L’enseignement ancestral repose sur la croyance que l’apprentissage doit être linéaire et compartimenté. Il y a une certaine logique à faire les choses une à la fois, séquentiellement et à l’unisson, comme l’histoire l’a amplement démontré sur les champs de bataille. D’une certaine façon, la transmission du savoir selon le modèle universitaire, lequel par la suite a servi d’exemple à l’école publique, a été le précurseur du travail à la chaîne. C’était sous-estimer la capacité du cerveau. …
Je n’invente rien en affirmant que le cerveau est capable de tâches complexes. Si ce n’était pas le cas, nous serions encore à l’âge de pierre. Néanmoins, je sens le besoin de le redire quand je vois les tenants de l’enseignement simplifié vampiriser les écoles, malgré que les sciences cognitives [lien New Horizon désactivé] et la psychopédagogie [lien New Horizon désactivé] stipulent que l’apprentissage gagne à être fait par le biais d’activités complexes, selon le développement de l’individu.
Depuis quelque temps, je m’intéresse au phénomène du multitasking (multiplicité des tâches). Jusqu’ici, la recherche à fait valoir les effets néfastes du multitasking (American Psychological Association : Is Multitasking More Efficient? Shifting Mental Gears Costs Time, Especially When Shifting to Less Familiar Tasks ; NPR : The Thief of Time - Multitasking Is Inefficient, Studies Show ; Center for Cognitive Brain Imaging : Multitasking drains brain ; C Magazine : Multitasking Madness). Néanmoins, il faut distinguer la surabondance de tâches, cause de stress, de notre propension naturelle à faire plusieurs choses en même temps. Qui parmi nous se contente de faire une seule chose à la fois ? On conduit en même temps qu’on écoute la radio, ou on écrit en même temps qu’on navigue sur le Web. Dans la classe, je constate que les élèves s’adonnent à plusieurs activités quand ils sont en travail libre ; et, de toute évidence, je ne pourrais pas enseigner si mon cerveau était monopolisé par une seule tâche.

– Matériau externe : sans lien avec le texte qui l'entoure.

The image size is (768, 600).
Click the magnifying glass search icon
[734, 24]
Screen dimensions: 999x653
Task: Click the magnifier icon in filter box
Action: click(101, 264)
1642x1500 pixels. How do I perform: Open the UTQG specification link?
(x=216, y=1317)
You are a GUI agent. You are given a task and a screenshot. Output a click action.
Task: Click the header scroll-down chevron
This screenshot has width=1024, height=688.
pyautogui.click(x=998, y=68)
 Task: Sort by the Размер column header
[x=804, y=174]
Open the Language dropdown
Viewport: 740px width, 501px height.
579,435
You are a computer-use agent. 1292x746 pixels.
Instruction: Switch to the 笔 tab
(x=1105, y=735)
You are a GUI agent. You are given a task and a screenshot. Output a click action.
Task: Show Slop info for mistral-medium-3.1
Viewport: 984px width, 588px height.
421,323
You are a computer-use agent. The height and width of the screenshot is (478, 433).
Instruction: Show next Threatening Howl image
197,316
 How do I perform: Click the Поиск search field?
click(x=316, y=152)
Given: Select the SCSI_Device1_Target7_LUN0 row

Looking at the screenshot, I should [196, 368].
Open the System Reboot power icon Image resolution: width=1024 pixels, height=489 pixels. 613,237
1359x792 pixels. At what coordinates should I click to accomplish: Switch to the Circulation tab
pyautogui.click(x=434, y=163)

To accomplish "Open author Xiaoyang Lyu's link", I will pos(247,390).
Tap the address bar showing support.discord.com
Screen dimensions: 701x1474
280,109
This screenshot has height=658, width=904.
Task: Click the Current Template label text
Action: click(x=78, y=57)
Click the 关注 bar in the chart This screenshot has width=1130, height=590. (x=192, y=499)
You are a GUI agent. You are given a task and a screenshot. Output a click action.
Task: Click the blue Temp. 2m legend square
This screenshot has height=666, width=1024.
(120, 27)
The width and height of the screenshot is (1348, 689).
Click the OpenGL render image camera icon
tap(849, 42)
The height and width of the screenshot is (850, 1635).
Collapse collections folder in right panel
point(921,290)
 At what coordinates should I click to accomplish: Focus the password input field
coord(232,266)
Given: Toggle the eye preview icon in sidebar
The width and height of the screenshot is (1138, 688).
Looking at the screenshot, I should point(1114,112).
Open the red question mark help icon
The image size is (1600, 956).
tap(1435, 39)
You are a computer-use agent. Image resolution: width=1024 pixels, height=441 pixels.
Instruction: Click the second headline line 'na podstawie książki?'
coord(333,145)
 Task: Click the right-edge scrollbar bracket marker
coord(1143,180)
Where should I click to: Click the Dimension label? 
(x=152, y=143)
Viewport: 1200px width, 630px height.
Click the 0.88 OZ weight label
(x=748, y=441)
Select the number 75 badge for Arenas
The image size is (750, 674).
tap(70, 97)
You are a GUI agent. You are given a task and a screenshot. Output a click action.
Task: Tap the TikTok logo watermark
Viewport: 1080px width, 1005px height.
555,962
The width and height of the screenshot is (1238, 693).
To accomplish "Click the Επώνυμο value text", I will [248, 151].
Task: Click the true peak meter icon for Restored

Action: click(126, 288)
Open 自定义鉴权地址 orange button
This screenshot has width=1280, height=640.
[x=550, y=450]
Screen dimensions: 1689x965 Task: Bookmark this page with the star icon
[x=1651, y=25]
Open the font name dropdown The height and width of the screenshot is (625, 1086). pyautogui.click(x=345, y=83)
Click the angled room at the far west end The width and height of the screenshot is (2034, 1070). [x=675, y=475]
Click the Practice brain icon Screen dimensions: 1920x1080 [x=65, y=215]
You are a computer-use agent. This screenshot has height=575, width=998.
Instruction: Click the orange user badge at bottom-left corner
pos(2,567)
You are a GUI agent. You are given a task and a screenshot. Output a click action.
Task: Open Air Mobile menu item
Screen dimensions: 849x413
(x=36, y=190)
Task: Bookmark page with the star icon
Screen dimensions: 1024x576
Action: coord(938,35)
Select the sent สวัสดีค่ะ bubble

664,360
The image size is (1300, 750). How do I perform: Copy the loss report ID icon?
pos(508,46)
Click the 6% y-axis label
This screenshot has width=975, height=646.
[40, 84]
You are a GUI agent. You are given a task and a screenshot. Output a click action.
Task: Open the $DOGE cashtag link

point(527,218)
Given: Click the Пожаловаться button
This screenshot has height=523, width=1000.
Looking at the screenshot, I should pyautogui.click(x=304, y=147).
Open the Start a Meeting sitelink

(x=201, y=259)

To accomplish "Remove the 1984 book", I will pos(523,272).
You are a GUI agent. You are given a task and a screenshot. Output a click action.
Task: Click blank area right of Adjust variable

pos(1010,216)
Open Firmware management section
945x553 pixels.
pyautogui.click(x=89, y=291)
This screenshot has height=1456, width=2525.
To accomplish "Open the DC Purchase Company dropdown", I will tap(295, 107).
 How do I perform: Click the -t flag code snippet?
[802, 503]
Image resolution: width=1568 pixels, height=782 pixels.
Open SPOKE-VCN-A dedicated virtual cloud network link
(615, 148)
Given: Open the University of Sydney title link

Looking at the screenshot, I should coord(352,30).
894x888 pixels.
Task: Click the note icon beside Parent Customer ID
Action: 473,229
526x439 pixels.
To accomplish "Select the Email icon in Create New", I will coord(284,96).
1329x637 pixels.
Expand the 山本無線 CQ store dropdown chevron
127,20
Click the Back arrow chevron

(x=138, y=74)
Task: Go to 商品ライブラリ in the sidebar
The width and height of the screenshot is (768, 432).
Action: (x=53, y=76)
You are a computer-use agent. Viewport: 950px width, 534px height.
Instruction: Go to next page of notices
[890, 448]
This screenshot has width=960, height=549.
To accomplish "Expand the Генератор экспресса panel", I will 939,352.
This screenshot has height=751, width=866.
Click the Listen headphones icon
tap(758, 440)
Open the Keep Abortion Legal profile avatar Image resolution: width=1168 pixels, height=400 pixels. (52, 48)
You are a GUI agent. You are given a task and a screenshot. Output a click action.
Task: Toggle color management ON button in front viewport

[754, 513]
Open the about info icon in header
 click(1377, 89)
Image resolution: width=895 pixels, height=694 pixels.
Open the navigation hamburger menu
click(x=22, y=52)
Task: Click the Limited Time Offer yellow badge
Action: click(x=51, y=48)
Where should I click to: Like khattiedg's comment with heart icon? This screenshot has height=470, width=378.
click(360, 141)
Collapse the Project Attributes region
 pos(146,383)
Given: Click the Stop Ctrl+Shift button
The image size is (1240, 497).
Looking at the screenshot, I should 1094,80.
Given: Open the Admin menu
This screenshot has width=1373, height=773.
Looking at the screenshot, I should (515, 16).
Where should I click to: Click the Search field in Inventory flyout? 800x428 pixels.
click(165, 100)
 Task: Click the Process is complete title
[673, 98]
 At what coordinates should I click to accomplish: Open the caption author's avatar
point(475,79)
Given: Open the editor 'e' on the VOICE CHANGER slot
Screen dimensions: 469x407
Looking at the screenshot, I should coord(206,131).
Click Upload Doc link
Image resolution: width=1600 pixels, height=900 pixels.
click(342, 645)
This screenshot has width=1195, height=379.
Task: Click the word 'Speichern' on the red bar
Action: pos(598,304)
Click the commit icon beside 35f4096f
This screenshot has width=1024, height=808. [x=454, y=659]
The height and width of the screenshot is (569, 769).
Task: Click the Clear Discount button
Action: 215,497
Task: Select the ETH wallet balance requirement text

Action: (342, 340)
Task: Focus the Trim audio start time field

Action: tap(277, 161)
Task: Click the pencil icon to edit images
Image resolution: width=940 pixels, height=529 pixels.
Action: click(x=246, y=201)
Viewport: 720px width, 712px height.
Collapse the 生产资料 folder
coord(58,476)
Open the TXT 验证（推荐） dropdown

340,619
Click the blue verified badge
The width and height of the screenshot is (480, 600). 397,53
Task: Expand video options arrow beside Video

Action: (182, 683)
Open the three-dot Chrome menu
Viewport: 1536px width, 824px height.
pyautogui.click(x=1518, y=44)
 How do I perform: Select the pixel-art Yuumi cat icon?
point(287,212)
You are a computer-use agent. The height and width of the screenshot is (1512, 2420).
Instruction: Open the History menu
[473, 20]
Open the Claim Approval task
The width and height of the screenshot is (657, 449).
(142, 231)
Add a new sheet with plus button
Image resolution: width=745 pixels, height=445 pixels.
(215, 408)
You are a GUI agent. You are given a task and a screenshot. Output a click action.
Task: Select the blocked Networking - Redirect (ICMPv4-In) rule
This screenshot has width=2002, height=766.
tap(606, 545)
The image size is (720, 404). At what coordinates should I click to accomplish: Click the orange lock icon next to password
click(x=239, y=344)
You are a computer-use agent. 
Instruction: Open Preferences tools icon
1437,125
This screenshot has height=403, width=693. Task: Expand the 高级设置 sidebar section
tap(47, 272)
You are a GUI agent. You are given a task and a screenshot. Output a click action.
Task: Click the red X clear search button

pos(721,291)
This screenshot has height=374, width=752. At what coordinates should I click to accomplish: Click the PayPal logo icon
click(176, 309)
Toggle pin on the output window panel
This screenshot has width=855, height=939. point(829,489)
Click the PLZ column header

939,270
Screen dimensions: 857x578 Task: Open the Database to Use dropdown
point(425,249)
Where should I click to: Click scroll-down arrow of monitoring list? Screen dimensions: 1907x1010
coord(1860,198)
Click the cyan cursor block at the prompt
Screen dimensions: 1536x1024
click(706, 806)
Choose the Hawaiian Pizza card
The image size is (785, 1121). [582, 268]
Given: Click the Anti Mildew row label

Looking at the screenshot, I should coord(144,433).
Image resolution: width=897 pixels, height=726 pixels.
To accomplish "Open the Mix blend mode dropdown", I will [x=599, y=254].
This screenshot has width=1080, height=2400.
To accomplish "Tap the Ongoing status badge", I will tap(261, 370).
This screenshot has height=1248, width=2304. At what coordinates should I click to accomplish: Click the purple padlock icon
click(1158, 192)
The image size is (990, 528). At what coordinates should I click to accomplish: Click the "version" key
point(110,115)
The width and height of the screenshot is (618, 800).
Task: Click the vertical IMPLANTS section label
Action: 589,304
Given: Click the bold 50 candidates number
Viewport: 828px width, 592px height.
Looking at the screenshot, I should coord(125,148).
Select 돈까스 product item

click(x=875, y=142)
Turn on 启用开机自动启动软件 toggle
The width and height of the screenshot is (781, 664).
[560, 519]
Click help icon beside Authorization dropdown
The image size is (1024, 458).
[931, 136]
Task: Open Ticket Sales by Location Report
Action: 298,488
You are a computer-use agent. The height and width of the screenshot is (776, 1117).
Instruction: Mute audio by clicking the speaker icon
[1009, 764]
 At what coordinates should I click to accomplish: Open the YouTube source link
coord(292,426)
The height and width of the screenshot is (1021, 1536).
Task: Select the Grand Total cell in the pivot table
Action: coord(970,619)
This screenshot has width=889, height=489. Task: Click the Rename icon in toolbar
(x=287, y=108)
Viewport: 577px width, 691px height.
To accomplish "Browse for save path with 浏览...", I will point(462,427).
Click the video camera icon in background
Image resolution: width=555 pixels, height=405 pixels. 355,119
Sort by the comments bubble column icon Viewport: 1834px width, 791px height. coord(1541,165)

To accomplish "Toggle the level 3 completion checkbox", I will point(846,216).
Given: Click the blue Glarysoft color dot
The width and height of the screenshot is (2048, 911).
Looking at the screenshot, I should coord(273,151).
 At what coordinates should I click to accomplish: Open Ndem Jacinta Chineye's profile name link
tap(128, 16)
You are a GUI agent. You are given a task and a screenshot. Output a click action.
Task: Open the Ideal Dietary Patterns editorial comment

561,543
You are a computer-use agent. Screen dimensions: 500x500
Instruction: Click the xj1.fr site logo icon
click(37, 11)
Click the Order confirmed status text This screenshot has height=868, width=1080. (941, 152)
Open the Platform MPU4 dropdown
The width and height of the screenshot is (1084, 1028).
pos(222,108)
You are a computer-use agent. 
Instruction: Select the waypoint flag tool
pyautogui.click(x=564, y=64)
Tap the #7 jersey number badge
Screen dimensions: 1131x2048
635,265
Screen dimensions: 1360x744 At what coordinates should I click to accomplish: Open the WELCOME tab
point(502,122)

L’hypothèse que je soulève est que le multitasking constitue la prochaine étape dans l’évolution du cerveau. La paléoanthropologie nous a appris que les transformations de l’environnement ont eu un impact déterminant sur l’évolution du cerveau (Québec Science : Homo climatus). Pourquoi n’en serait-il pas de même avec les bouleversements amorcés par la révolution industrielle et qui se poursuivent avec la révolution informatique ? Puisqu’il est beaucoup question de l’accélération de l’évolution, il est probable que le cerveau s’adapte en augmentant sa capacité d’action. Nous savons déjà que les tâches spécifiques répétées entraînent le développement des régions cervicales sollicitées. Il n’y a pas lieu de croire qu’il en soit autrement dans son développement global.
Les sciences cognitives ont démontré que notre mémoire de travail ne saurait traiter plus de sept à neuf unités d’information simultanément (Miller, Gagné). Aussi suis-je d’accord avec Kathy Sierra qui défend l’importance de se concentrer sur une seule tâche ; mais seulement lorsque la tâche est complexe. Certaines tâches, moins complexes, laissent place à l’inclusion d’activités extérieures, surtout si celles-ci sont relativement automatisées.
C’est en poussant les limites du cerveau, de façon naturelle, que nous contribuerons à son évolution. Forcément, nous sommes loin d’avoir atteint les limites de son développement. Si le multitasking devait accélérer les apprentissages, les conséquences pour l’enseignement seraient énormes. C’est peut-être la seule façon pour l’homme de maintenir sa supériorité sur la machine.
Post-scriptum :
Immédiatement après avoir publié ce billet, je tombe sur un article fort à-propos dans eSchool News (Today’s kids are ‘media multitaskers’) au sujet d’une étude de la Kaiser Family Foundation qui a fait jaser cette semaine : Generation M: Media in the Lives of 8-18 Year-olds. Selon eSchool News, l’étude ne récuse pas d’emblée le multitasking : « What effect [multitasking] has on the often fragile ability of kids to focus is unclear because detailed research is fairly new, said Vicky Rideout, the foundation vice president who directed the study. »
Mise à jour, 12 juin 2007 | Un article intéressant de la CBC (Are cellphones and the internet rewiring our brains?) avance justement l’hypothèse que les natifs des nouvelles technologies de la communication sont plus habiles au multitasking que les générations précédentes, un phénomène qui serait la conséquence de la plasticité neuronale et de l’adaptation à l’environnement.
Mise à jour, 13 avril 2009 | L’hypothèse selon laquelle le multitasking modifie le cerveau gagne du terrain. Un article de la chaîne NBC relate l’avis de Bruce Hensel, chercheur à UCLA et l’auteur de iBrain (NBC13 : Video: Is multi-tasking changing our brain function?).